Même si ces charges étaient surtout destinées à amadouer l’électorat turc, on peut légitimement s’inquiéter de la dégradation des relations entre la Turquie et l’Union européenne, et aussi de la dérive autoritaire du président turc, qui, outre les purges dans ses administrations, s’est également attaqué aux libertés de la presse et de manifester, n’hésitant pas à faire emprisonner les contestataires. Cumhuriyet, le dernier journal d’opposition, est sous pression. Son rédacteur en chef, ainsi que 17 de ses journalistes, sont ainsi mis en garde à vue à l’automne 2016, suite à la tentative de coup d’Etat. [3]

Un autoritarisme qui trouve ses racines dans l’Histoire

La dérive populiste et autoritaire actuelle trouve ses racines dans l’histoire de la Turquie, fondée en 1923 par Mustafa Kemal, qui prône la laïcité et le modernisme.

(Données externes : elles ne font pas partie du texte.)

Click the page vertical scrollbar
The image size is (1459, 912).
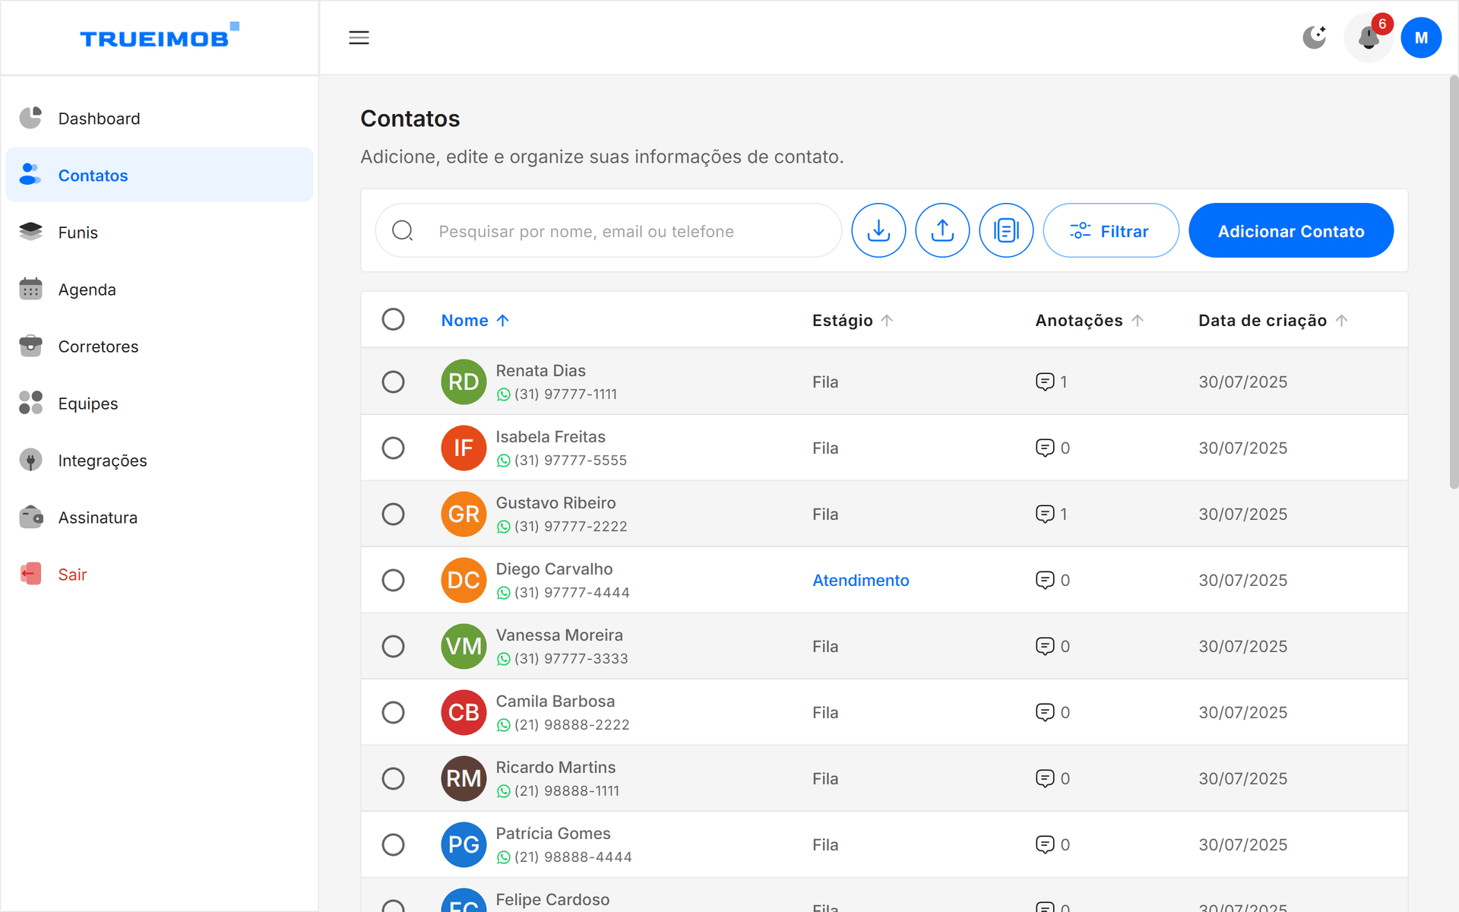pyautogui.click(x=1453, y=281)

Désireux de redonner à la Turquie sa place dans le monde, Mustafa Kemal combat les institutions traditionnelles : il lutte contre le poids de la religion, abolit l’alphabet arabe, et assure l’égalité juridique entre les hommes et les femmes. En revanche, il n’hésite pas à employer des méthodes semblables à celles des régimes fascistes européens pour contrer les volontés séparatistes des kurdes et des arméniens.

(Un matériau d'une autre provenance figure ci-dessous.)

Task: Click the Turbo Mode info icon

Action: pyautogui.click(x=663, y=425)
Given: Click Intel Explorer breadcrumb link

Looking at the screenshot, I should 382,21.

Après 1945, la démocratie s’installe en Turquie, mais reste sous surveillance : lorsque l’opposition islamiste rogne un peu trop sur les lois sur la laïcité, les militaires n’hésitent pas à reprendre la main par des coups d’Etat (quatre entre 1960 et 1997).

La Turquie reste sous-développée dans les années 1990, car elle était dirigée par une classe politique corrompue, incompétente, et peu favorable à l’économie de marché. Deux factions s’opposent depuis de manière constante dans la société turque : les modernistes d’inspiration kémaliste et les religieux.

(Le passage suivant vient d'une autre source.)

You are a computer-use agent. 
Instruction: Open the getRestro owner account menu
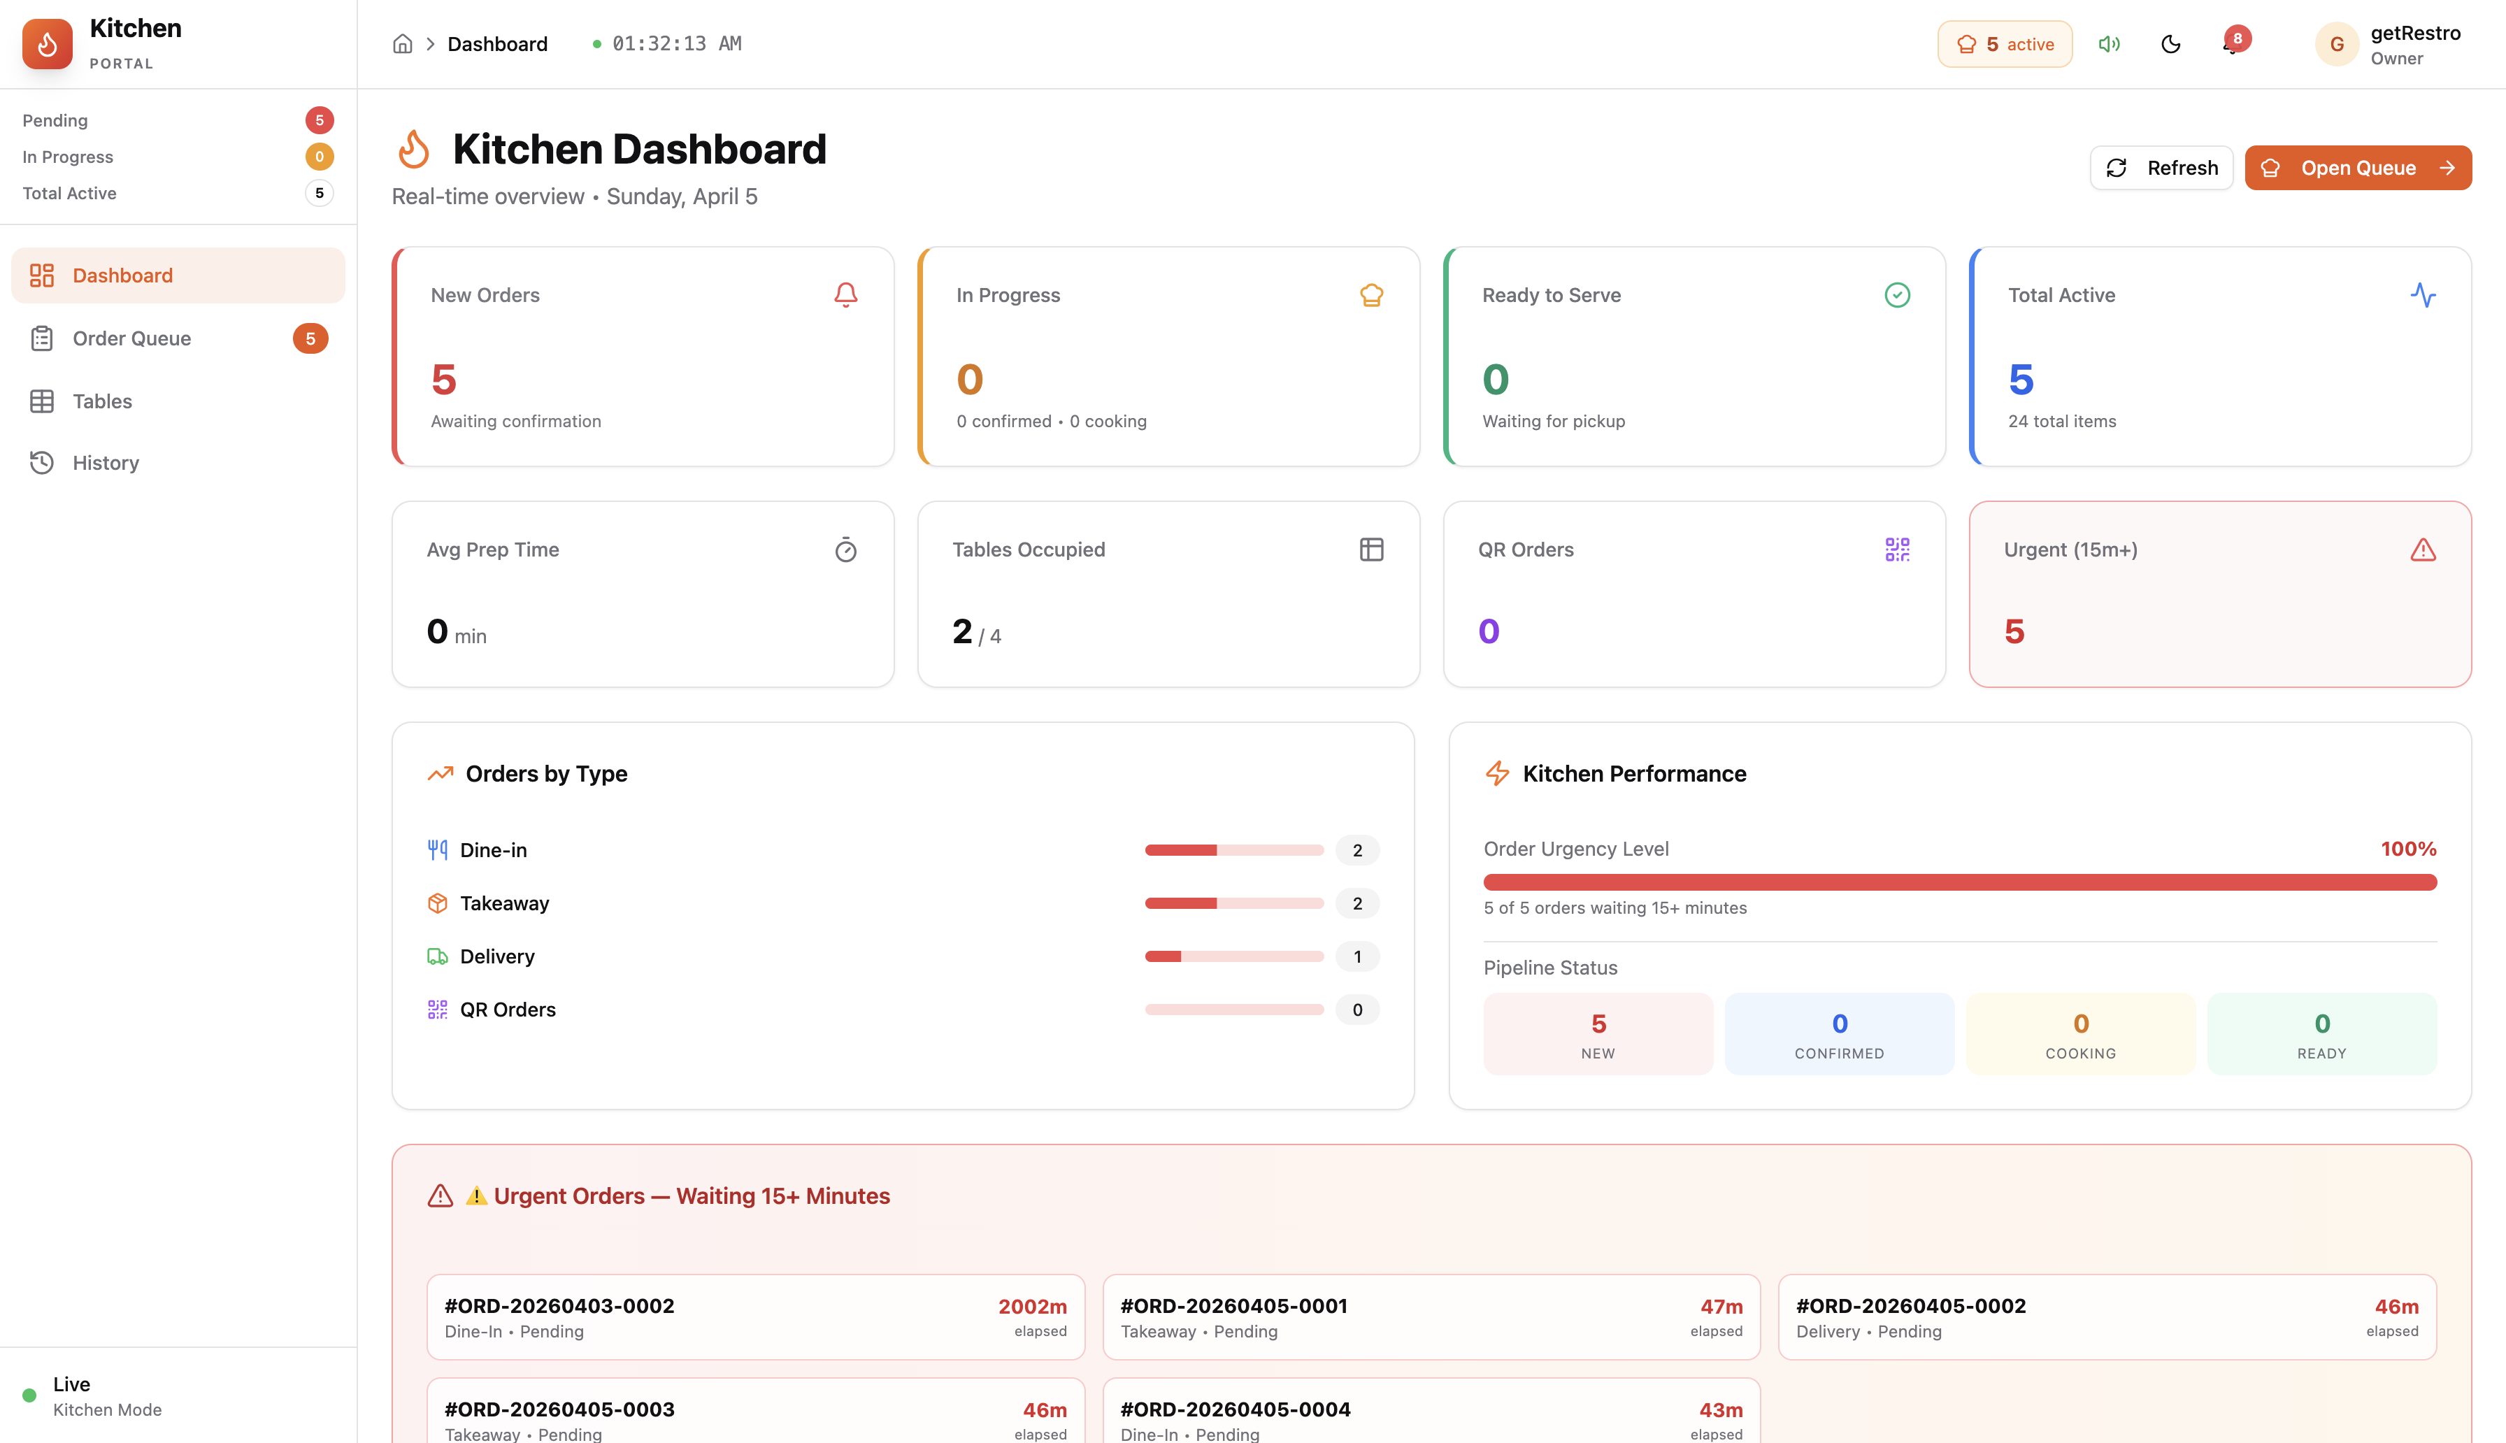pyautogui.click(x=2388, y=44)
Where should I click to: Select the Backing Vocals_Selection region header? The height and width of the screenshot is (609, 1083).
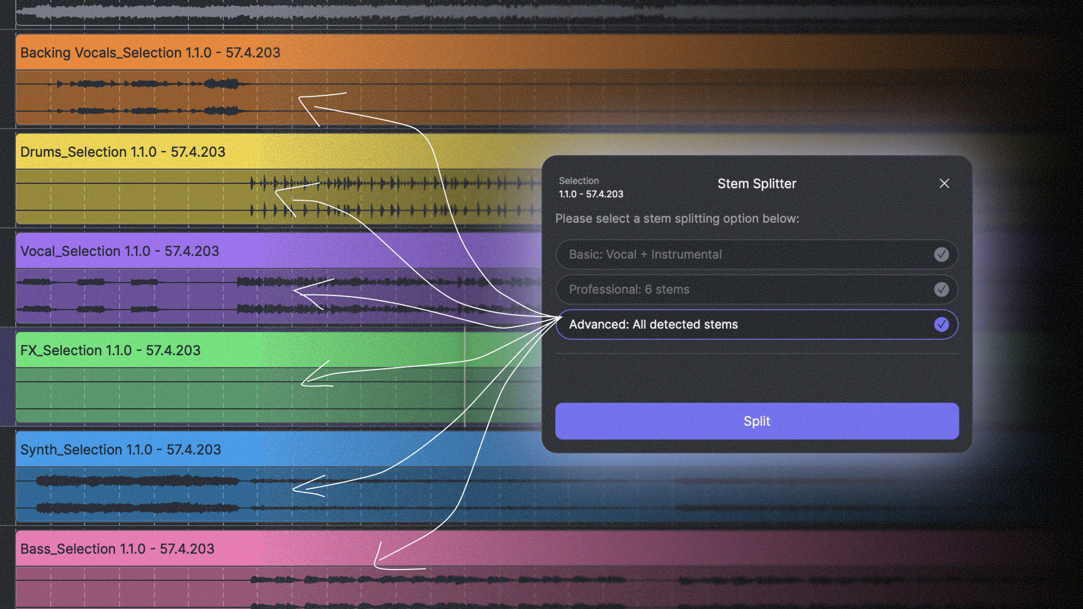150,52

Le premier Erdogan, de 2002 à 2009

Jusqu’en 2002, date d’accession au pouvoir de Recep Tayyip Erdogan, les islamistes avaient toujours été repoussés du pouvoir par des coups d’Etat. Habile, il s’est avancé masqué, ayant appris de l’échec de son mentor, Necmettin Erbakan, destitué suite au dernier coup d’Etat de 1997.

Il s’est présenté, comme un islamiste modéré, soucieux de démocratie, de laïcité et des droits des femmes. Il entreprend surtout des réformes qui permettent le décollage économique de la Turquie, tout en luttant contre la corruption. La popularité qu’il s’est ainsi bâtie lui a permis d’être toujours réélu jusqu’à maintenant.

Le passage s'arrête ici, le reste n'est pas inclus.